Ridwan Kamil: Pemkot Bandung Tanggung Biaya Siswa Miskin di Sekolah Swasta
Terasjabar.co – Pemerintah Kota Bandung bakal memolisikan oknum warga dan atau petugas kewilayahan yang terlibat dalam pemalsuan SKTM dalam pelaksanaan PPDB 2018. Mereka juga menjamin sokongan pembiayaan kepada peserta didik dari keluarga tidak mampu di sekolah swasta.
“Tahun lalu kita juga polisikan kan? Tahun ini pun sama. Kalau ada pelanggaran pidana, tolong laporkan,” kata Wali Kota Bandung Ridwan Kamil, Selasa (10/7/2018).
Dijelaskan Ridwan, Pemkot Bandung bakal menerima setiap keluhan yang datang dari warga. Ia juga memastikan setiap keluhan itu bakal ditindaklanjuti. Jika pelanggaran mengarah ke tindak pidana seperti pemalsuan surat keterangan, kasusnya akan diserahkan kepada pihak kepolisian.
Bagi warga yang betul-betul miskin, Ridwan Kamil meminta mereka tidak khawatir gagal bersekolah. Pemkot dan DPRD Kota Bandung telah berkomitmen mengalokasikan anggaran dalam rangka memberikan dukungan finansial.
”Dari tahun lalu dana ada. Kita bantu mereka, termasuk pembelian seragam dan buku. Jangan khawatir, siswa miskin ke swasta ditanggung pemerintah,” ucapnya.
Ridwan Kamil sekali lagi mengimbau warga tidak terjebak dalam dikotomi sekolah favorit dan sekolah bukan favorit. Menurut dia, semua sekolah di Bandung bermutu baik. Hal ini tecermin dari nilai indeks pembangunan manusia (IPM) bidang pendidikan Kota Bandung yang masuk peringkat tertinggi se-Indonesia.
Sementara itu, Panitia Penerimaan Peserta Didik Baru Kota Bandung Edi Suparjoto menyebut, pelaksanaan PPDB 2018 di Kota Bandung relatif lancar. Tercatat, terdapat 33.000 pendaftar di jenjang SD negeri yang memiliki kuota 27.828 kursi. Untuk jenjang SMP negeri, terdapat sekitar 25.000 pendaftar untuk 16.000 kursi.

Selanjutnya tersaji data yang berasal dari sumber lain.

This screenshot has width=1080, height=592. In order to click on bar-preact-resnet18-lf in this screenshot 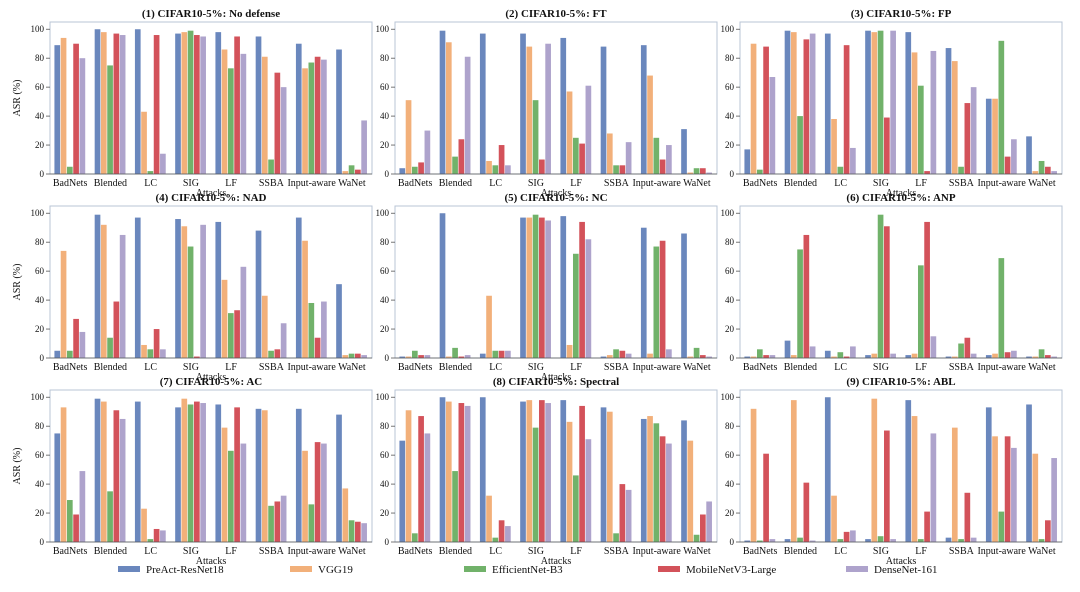, I will do `click(564, 287)`.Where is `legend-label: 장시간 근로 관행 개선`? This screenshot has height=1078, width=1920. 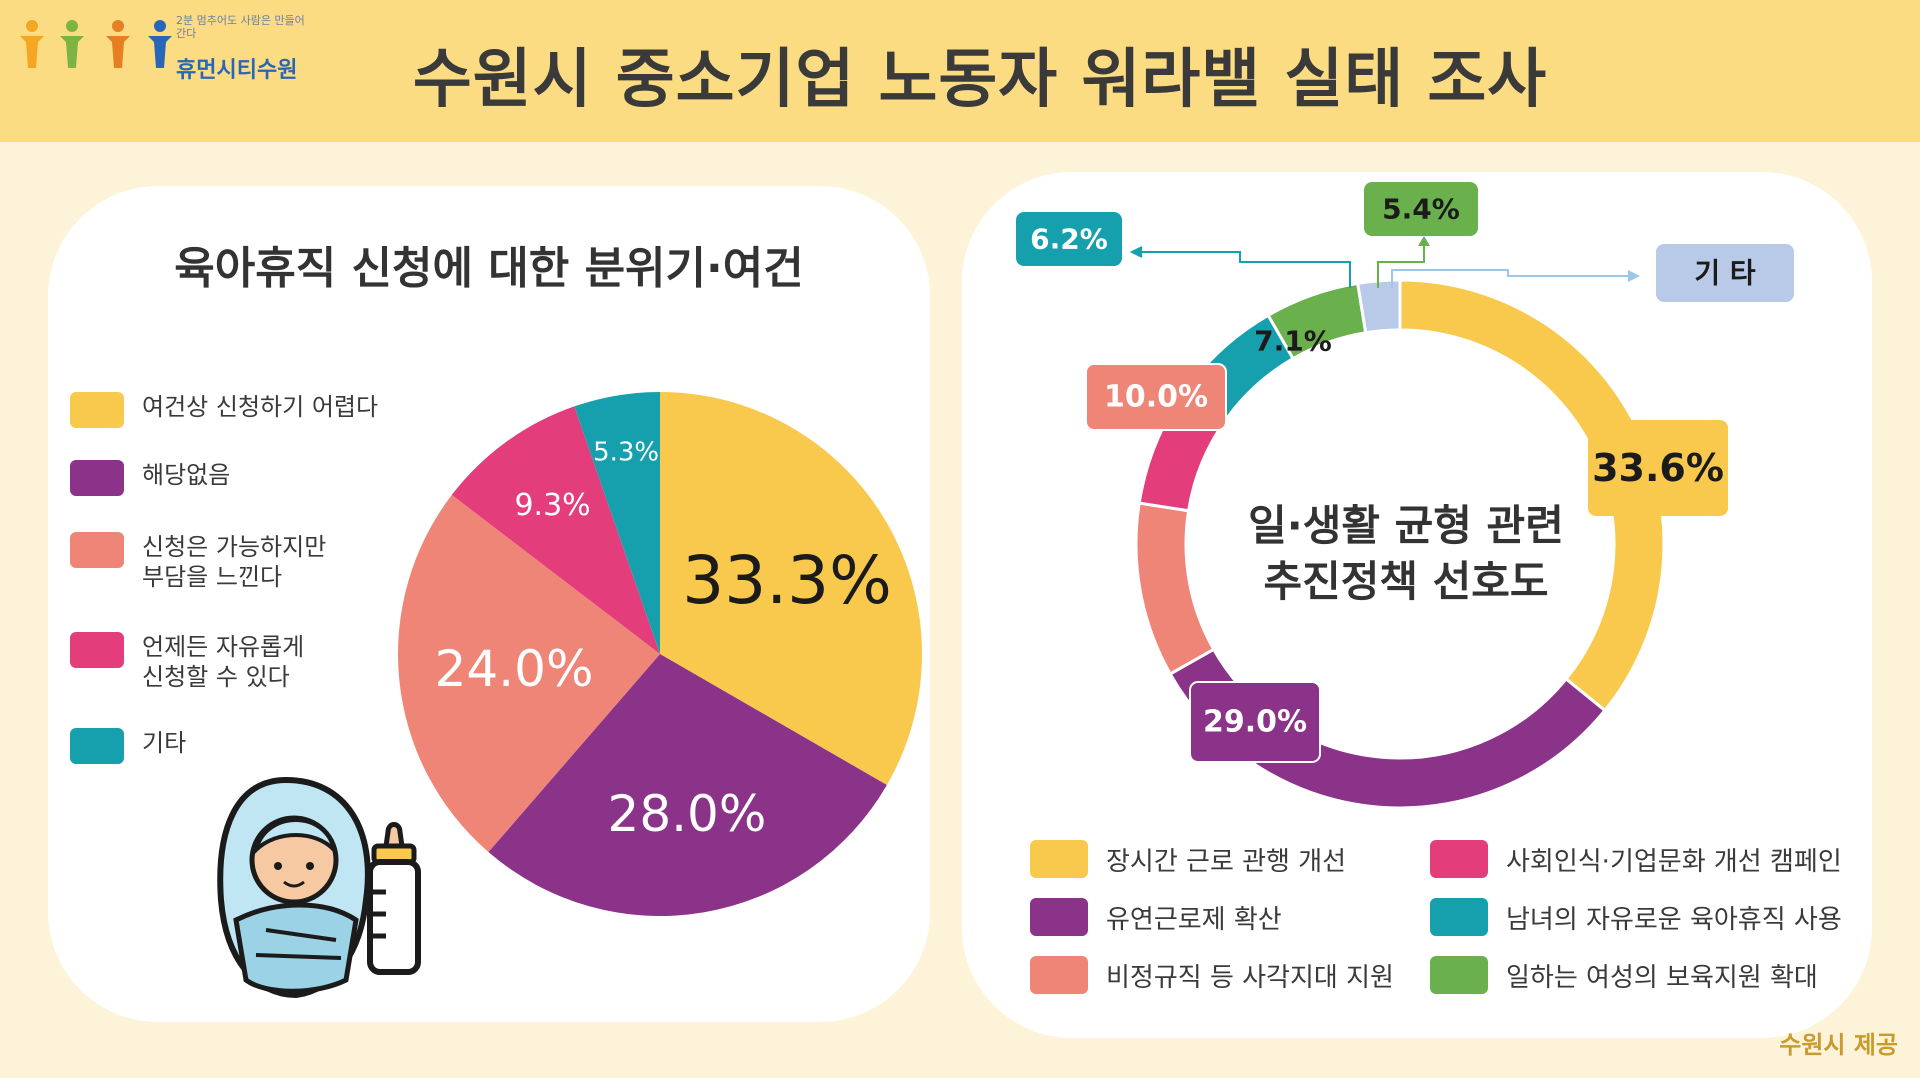 legend-label: 장시간 근로 관행 개선 is located at coordinates (1226, 862).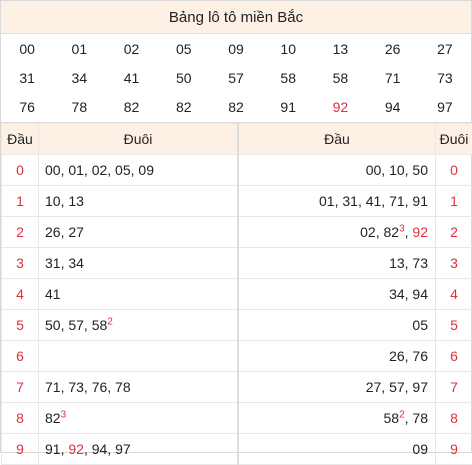  I want to click on tail-digit-right: 1, so click(454, 202).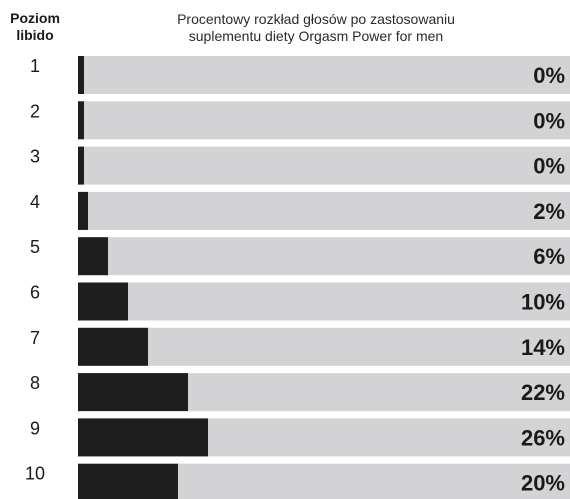 The image size is (570, 499). I want to click on level-label: 8, so click(35, 383).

“Mereka yang tidak terakomodasi sedang dipetakan ke sekolah mana saja. Untuk jenjang SD, kami sedang mencari SD mana saja yang masih kosong. Untuk SMP, kami sudah membuat lima sekolah terintegrasi atau sekolah satu atap dengan SD yakni di Cicabe, Cimuncang, Cihaurgeulis, Kebon Gedang, dan Ciburuy,” ujarnya.
Meskipun demikian, Edi mengakui masih ada beberapa pihak terutama calon peserta didik jalur akademik yang kurang terfasilitasi akibat penerapan sistem zonasi.
Pemerintah Kota Bandung berkomitmen untuk menyalurkan mereka yang tidak diterima di sekolah negeri ke sekolah swasta. Kuota SMP swasta di Kota Bandung saat ini ada di kisaran 40.000 kursi.
Wali Kota Bandung Ridwan Kamil menyatakan, kebijakan zonasi merupakan amanat peraturan yang diterbitkan oleh pemerintah pusat. Dalam pelaksanaannya Pemerintah Kota Bandung berusaha bersikap seadil mungkin. Salah satunya lewat penyediaan lima SMP negeri yang memberikan kuota lebih bagi peserta didik jalur akademik.
”Yang tidak diterima selalu protes. Setiap tahun akan begini terus. Selalu ada protes dari mereka yang tidak puas. Maka PR besar negara adalah memeratakan kualitas sekolah. Kita melakukannya, salah satunya dengan me-rolling guru-guru berprestasi,” tutur Ridwan.